(Saved entries)
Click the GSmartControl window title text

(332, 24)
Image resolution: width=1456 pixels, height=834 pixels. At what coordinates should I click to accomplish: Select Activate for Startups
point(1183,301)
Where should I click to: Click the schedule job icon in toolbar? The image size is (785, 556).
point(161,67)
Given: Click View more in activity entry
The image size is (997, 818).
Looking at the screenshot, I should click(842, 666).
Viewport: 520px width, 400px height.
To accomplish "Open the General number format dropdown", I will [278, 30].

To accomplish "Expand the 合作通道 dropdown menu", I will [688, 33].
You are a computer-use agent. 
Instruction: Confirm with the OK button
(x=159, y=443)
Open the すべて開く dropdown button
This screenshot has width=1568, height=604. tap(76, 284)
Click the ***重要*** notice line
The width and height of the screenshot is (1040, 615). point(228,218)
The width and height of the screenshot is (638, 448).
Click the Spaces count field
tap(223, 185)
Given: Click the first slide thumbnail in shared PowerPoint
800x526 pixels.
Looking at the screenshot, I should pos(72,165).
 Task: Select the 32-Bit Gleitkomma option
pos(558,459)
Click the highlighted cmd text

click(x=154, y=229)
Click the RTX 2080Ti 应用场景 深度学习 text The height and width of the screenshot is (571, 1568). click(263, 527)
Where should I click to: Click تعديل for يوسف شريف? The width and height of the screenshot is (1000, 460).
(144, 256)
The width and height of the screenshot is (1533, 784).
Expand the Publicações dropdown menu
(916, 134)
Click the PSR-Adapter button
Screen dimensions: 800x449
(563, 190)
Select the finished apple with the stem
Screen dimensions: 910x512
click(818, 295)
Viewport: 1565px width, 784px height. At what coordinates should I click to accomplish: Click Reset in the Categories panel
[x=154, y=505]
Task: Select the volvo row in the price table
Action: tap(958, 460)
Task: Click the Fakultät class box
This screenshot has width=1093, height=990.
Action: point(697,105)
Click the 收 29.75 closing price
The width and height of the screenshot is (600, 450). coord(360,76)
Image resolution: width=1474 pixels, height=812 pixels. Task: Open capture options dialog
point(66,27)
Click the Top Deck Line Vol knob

What to work on: The output should consist only of the lines from the one with "Click the 收 29.75 closing price" through the final line of the records above, exactly.

Task solution:
Click the 收 29.75 closing price
The width and height of the screenshot is (600, 450). coord(360,76)
Image resolution: width=1474 pixels, height=812 pixels. Task: Open capture options dialog
point(66,27)
Click the Top Deck Line Vol knob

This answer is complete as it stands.